Ladies' Smart Walking Gown 148 T - 1900
Ladies’ Smart Walking Gown No. 148 T
Described on Page 443 | For Illustration see Page 428
The costume shows faultless adjustment and is a walking gown that will undoubtedly enjoy popularity. Cloth of a fashionable blue-gray tone was the material used in the present development with silk for lining and self-strappings, buttons, and machine-stitching for decoration.
The carefully adjusted jacket is a stylish modification of the Eton modes. It deepens in the pointed outline below the waist at the center of the front and back and possesses a novelty in the tapering laps that are joined to the front edges of the fronts.
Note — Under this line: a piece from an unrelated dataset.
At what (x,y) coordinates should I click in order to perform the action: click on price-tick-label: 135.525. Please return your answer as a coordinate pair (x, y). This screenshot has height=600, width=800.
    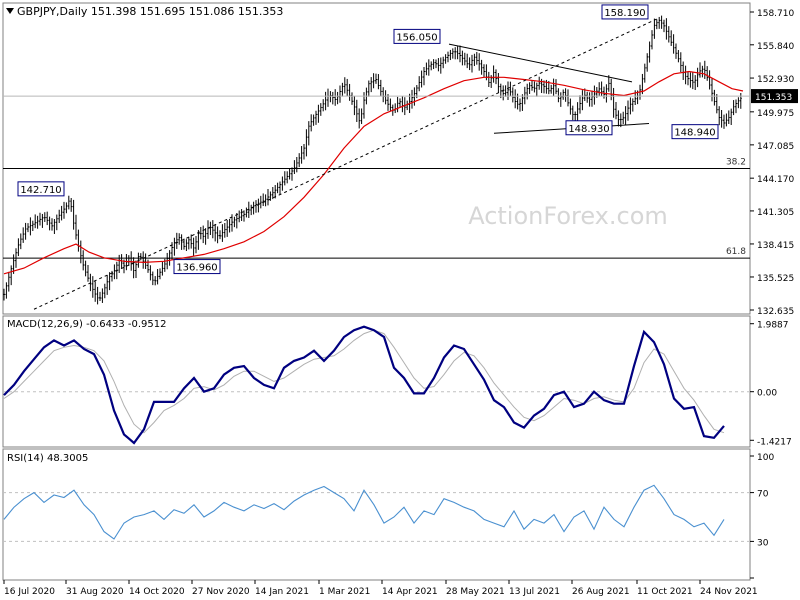
    Looking at the image, I should click on (776, 279).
In this instance, the laps are turned back in stylish revers effect to disclose the shirt-waist. The Robespierre collar and rolling cuff, which complete the neck and two-seam sleeve respectively, are becoming features of the mode.
The skirt is of the latest cut and shows the popular dip at the top in front. It consists of seven gores shaped to give the fashionable sheath-like adjustment at the top and to flare in deep flutes at the bottom. The fullness at the back is arranged in an inverted box-plait.
For general wear, the costume could be stylishly reproduced in tweed, Cheviot, camel-hair, or suiting with stitching or machine-stitched strappings for the decorative finish.
The pattern, which is No. 4396 and costs Is. 3d. or 30 cents, is in nine sizes for ladies from thirty to forty-six inches, bust measure, and is pictured differently on page 438.
Ladies’ Two-Piece Costume No. 4396
For Description see Page 448 | For Illustrations see Page 438
No. 4396 Ladies’ Two-Piece Costume: consisting of an Eton Jacket to be made with a Standing or Robespierre Collar, and a Seven-Gored Flare Skirt to Be Made with The Conventional or a Decided Dip at the Top and in Round or Short-Sweep Length at the Bottom.
Different representations of this stylish costume may be viewed by referring to figures Nos. 142 T and 148 T in this magazine.
The two-piece costume remains in high esteem, no up-to-date woman now considering her wardrobe complete without at least one beautiful tailored gown.
For the present development of this original mode satin-faced gray cloth in one of the pastel tones was chosen with velvet for the collar and cuffs and machine- stitched strappings of the fabric for decoration.
The Eton is carefully adjusted and shapes a point at the lower edge of the front and back. A shapely lap is joined to each front, and the closing of the jacket is made in a double-breasted style to the throat with buttons and button-holes, but, if liked, it may be worn open, and the fronts reversed to the lower edge.
A breast pocket, covered with a lap, is inserted in the left front. A feature of the mode is the Robespierre collar, which may be replaced by a plain standing collar; the close-fitting sleeves are completed with turn-back cuffs.
The skirt has seven gores, the shaping causing it to fit with sheath-like closeness to the knee, below which the seams are well sprung, producing a decided flare at the foot.
The design shows the popular dip at the top in front following the decree of Fashion, and in the medium sizes, the skirt falls in an outline of about three yards and three-fourths.
The dip may be of the conventional order or very decided to give the graceful, long-waisted effect so pronounced a feature of this season’s fashionable modes. At the back, the fullness is taken up in an under-folded box-plait, and the skirt may be in round or short-sweep length.
A costume of this description could be reproduced in Venetian cloth with stitched strappings of the material as a decorative finish. Beige or tan fabric would be equally attractive with velvet or panne in a slightly darker shade for inlaying the collar and cuffs.
We have pattern No. 4396 in nine sizes for ladies from thirty to forty-six inches, bust measure.
To make the costume for a lady of medium size requires four yards and an eighth of fabric fifty-four inches wide with half a yard of velvet twenty inches wide for the collar and cuffs.
Price of pattern, 1s. 3d. or 30 cents.
"Descriptions of Figures in Colors, Tints, Etc., Shown on First Page of Cover and Pages 423 to 437 Inclusive," in The Delineator: An Illustrated Magazine of Literature and Fashion, Paris-London-New York: The Butterick Publishing Co. Ltd., Vol. LVI, No. 4, October 1900, p. 428, 438, 443, 448
Editor's Note: Some terminology used in the description of women's clothing during the 1800s and early 1900s has been changed to reflect more modern terms. For example, a women's "Toilette" -- a form of costume or outfit has an entirely different common meaning in the 21st century. Typical terms applied to "toilette" include outfit, ensemble, or costume, depending on context.
Note: We have edited this text to correct grammatical errors and improve word choice to clarify the article for today’s readers. Changes made are typically minor, and we often left passive text “as is.” Those who need to quote the article directly should verify any changes by reviewing the original material.